■ AIM OF THE EXERCISE:
What comes back must be the data itself, retyped exactly.
[RECORDS — start]
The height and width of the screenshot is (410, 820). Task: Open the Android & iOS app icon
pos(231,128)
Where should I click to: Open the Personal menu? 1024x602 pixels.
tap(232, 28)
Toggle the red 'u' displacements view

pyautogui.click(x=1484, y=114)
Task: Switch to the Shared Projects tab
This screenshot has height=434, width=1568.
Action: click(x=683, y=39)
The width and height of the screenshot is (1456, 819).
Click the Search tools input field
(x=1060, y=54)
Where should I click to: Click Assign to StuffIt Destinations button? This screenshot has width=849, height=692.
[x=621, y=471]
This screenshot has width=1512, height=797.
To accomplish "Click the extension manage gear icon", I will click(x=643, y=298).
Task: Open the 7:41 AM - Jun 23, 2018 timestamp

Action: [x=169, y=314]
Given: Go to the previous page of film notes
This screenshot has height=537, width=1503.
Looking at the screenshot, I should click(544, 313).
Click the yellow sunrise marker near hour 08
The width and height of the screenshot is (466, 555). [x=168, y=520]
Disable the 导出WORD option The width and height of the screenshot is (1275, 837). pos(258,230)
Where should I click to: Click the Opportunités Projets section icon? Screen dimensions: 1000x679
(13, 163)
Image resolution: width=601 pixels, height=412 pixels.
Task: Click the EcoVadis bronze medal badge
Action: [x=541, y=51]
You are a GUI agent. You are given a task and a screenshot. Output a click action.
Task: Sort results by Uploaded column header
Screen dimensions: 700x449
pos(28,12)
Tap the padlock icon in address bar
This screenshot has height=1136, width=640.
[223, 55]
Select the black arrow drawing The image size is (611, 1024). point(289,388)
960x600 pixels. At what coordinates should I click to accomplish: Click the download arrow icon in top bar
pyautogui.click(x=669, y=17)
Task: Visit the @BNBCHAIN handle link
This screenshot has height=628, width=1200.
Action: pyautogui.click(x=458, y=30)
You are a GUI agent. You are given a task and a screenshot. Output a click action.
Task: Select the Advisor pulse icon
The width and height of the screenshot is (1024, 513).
[RECORDS — finish]
■ YOUR SOLUTION:
The height and width of the screenshot is (410, 820). Task: Open the Android & iOS app icon
pos(231,128)
Where should I click to: Open the Personal menu? 1024x602 pixels.
tap(232, 28)
Toggle the red 'u' displacements view

pyautogui.click(x=1484, y=114)
Task: Switch to the Shared Projects tab
This screenshot has height=434, width=1568.
Action: click(x=683, y=39)
The width and height of the screenshot is (1456, 819).
Click the Search tools input field
(x=1060, y=54)
Where should I click to: Click Assign to StuffIt Destinations button? This screenshot has width=849, height=692.
[x=621, y=471]
This screenshot has width=1512, height=797.
To accomplish "Click the extension manage gear icon", I will click(x=643, y=298).
Task: Open the 7:41 AM - Jun 23, 2018 timestamp

Action: [x=169, y=314]
Given: Go to the previous page of film notes
This screenshot has height=537, width=1503.
Looking at the screenshot, I should click(544, 313).
Click the yellow sunrise marker near hour 08
The width and height of the screenshot is (466, 555). [x=168, y=520]
Disable the 导出WORD option The width and height of the screenshot is (1275, 837). pos(258,230)
Where should I click to: Click the Opportunités Projets section icon? Screen dimensions: 1000x679
(13, 163)
Image resolution: width=601 pixels, height=412 pixels.
Task: Click the EcoVadis bronze medal badge
Action: [x=541, y=51]
You are a GUI agent. You are given a task and a screenshot. Output a click action.
Task: Sort results by Uploaded column header
Screen dimensions: 700x449
pos(28,12)
Tap the padlock icon in address bar
This screenshot has height=1136, width=640.
[223, 55]
Select the black arrow drawing The image size is (611, 1024). point(289,388)
960x600 pixels. At what coordinates should I click to accomplish: Click the download arrow icon in top bar
pyautogui.click(x=669, y=17)
Task: Visit the @BNBCHAIN handle link
This screenshot has height=628, width=1200.
Action: pyautogui.click(x=458, y=30)
You are a GUI agent. You are given a task and a screenshot. Output a click action.
Task: Select the Advisor pulse icon
The width and height of the screenshot is (1024, 513).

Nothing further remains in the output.